■ **To do**
Extract the entries starting with the line containing "The height and width of the screenshot is (835, 1200)." and going on through the line containing "Looking at the", reproducing each line verbatim.

■ **Data listing**
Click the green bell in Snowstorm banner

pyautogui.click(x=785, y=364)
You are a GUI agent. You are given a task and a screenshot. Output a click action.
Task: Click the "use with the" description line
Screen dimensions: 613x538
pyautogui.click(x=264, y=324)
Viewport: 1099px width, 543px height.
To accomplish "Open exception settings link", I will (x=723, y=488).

==

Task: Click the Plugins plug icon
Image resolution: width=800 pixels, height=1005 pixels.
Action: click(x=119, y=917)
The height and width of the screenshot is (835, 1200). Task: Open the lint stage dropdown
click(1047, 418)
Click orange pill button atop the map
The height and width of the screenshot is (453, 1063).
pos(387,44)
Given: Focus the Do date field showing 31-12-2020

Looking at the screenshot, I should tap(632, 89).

...

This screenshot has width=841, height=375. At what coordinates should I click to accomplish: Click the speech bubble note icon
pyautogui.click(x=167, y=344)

■ **Solution to the problem**
The height and width of the screenshot is (835, 1200). Task: Open the lint stage dropdown
click(1047, 418)
Click orange pill button atop the map
The height and width of the screenshot is (453, 1063).
pos(387,44)
Given: Focus the Do date field showing 31-12-2020

Looking at the screenshot, I should tap(632, 89).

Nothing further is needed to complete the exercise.